In my junior year of high school, I was experiencing not only problems at home, but also problems with my self-esteem and my personal relationships. I had just lost my house, so my family was staying at a campsite until we could find an affordable motel. I had just started a relationship (probably not the wisest idea), and my parents were going through a ridiculous custody battle. I stood to be separated from my younger brother, who I had essentially parented since birth and with whom I am very close. On top of all of this, I was suffering from bulemia at the time. I was probably in his office for two hours a day, for at least two months. He listened to everything I said, and he actually gave me solid advice.

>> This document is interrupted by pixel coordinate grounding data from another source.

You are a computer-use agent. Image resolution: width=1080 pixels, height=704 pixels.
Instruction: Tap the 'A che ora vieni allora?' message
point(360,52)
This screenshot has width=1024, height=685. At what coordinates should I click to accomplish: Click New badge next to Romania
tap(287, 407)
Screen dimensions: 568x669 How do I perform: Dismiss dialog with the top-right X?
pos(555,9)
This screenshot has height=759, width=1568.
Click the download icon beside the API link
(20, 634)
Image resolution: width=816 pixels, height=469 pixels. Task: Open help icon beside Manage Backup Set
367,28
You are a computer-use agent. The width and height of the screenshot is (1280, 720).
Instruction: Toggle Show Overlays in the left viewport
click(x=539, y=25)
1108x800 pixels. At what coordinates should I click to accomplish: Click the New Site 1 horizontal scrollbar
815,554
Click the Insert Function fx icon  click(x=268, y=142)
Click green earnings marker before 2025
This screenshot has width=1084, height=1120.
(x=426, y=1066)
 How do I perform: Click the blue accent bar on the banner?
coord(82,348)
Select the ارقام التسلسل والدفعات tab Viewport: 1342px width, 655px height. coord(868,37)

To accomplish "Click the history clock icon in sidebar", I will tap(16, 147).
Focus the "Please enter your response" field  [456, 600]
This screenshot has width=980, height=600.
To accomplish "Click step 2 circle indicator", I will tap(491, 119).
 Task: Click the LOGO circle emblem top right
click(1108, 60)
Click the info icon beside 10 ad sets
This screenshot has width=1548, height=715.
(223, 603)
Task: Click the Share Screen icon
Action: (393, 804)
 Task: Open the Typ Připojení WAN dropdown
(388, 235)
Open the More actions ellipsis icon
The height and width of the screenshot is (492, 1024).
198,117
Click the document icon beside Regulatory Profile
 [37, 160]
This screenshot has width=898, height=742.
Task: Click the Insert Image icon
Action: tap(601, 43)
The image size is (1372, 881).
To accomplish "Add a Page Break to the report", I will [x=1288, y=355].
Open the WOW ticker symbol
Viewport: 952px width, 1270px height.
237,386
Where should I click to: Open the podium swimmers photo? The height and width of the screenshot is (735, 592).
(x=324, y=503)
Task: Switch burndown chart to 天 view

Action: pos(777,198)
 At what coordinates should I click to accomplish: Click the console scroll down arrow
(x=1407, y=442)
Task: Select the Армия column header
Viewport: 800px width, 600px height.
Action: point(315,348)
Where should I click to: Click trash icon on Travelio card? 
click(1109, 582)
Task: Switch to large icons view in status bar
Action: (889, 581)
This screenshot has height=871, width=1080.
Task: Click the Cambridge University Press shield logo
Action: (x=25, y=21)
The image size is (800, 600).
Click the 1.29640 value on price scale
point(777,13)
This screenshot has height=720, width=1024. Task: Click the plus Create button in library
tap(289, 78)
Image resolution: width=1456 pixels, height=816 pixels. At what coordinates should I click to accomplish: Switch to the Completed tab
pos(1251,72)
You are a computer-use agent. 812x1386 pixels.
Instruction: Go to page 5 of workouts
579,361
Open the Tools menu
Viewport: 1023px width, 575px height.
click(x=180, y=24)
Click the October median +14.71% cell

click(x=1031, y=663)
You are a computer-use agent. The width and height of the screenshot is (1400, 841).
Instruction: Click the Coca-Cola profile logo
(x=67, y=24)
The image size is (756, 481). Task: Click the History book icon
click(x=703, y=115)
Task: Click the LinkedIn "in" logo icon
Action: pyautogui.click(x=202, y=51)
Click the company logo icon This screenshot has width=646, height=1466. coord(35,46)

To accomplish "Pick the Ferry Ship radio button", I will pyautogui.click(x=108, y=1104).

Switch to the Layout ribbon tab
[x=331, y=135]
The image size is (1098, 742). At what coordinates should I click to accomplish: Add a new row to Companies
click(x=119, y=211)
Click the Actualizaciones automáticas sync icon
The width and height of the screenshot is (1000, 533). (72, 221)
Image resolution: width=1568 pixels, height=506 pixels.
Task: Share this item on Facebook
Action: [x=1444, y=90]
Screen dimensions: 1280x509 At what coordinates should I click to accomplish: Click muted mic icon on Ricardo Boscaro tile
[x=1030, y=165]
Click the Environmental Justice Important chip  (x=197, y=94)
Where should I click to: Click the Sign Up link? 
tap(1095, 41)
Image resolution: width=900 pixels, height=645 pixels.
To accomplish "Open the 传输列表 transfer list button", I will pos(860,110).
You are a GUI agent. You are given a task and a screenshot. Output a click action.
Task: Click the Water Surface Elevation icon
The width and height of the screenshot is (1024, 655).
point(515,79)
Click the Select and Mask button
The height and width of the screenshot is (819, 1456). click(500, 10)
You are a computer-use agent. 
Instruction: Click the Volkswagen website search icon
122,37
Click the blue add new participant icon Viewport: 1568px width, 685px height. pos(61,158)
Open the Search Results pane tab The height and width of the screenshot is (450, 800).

He walked me through a break-up, and even called my best friend in to console me when it happened. I didn't feel as if I was being judged in the least. If it hadn't been for him, I don't know how I would have juggled all of those stressors and responsibilities. In sum: I am a huge advocate of school psychologists/guidance counselors! You won't know until you try.
Member # 46095
posted 06-26-2010 12:44 PM
I had a really bad experience with my Middle School Guidance councilors. (You've probably read about bits and snippits in other posts) Basically I reported a gun threat and a stalking incident, and they didn't take it seriously, and told me to let the stalker/gun shooter walk me home. And I was told to talk it out with the boy. They didn't even report it to the police. They also didn't take ANY of my harassment reports seriously. I had this one kid grabbing my boobs and stuff, and they acted like it was no big deal. They also told me to stop drawing, which is a huge stress reliever. So, basically, if I could, I would call the district and get them fired. But I don't know if I can. I can't remember their names. However, my guidance councilor in high school is okay. She took me very seriously when I reported sexual harassment stuff against this creep. And when I told her I was depressed/suicidal, she checked on me for the next couple of months to make sure I was coping. She also talked me through it when the aforementioned stalker killed himself. She even offered to write me a note and call my parents so I could have the next couple of days of school. (I declined, because I figured I should distract myself instead of moping about the house, but it was really quite nice of her) Even though she's a bit flakey on the class scheduling sometimes, she seems nice enough. So, I guess it all depends on the person!
Member # 45568
posted 06-28-2010 03:14 PM
Like most others, I've had some good experiences and bad ones. In middle school, my very awesome choir director always made herself available to us. I was going through a lot of stuff that year, and she picked up on it. She then moved up to my high school as a counselor (unfortunately not in my office) and made sure we all knew that we could talk to her. I never really opened up to her, but it was nice knowing there was someone there for the students that genuinely cared. She also wrote me a very nice letter of recommendation for college
My designated hs counselor (my school was very big) was not so great, though. When I had mono with a nasty lymphatic infection, she (quite illegally) chased down one of my doctor's notes and called my doctor to investigate the details of my illness. She never asked for my or my parents' consent. So that obviously didn't make me feel very comfortable talking to her. On top of that, she tended to take the side of the teacher/administrator over the student, even when the student was more than likely in the right. So all around, she wasn't at all an advocate for the students as she was supposed to be. Like Nightshade said, most counselors in my school were WAY more interested in making sure kids were on schedule to graduate and get into college than anything. In my opinion, there should be a separate counselor/administrator for that in high schools.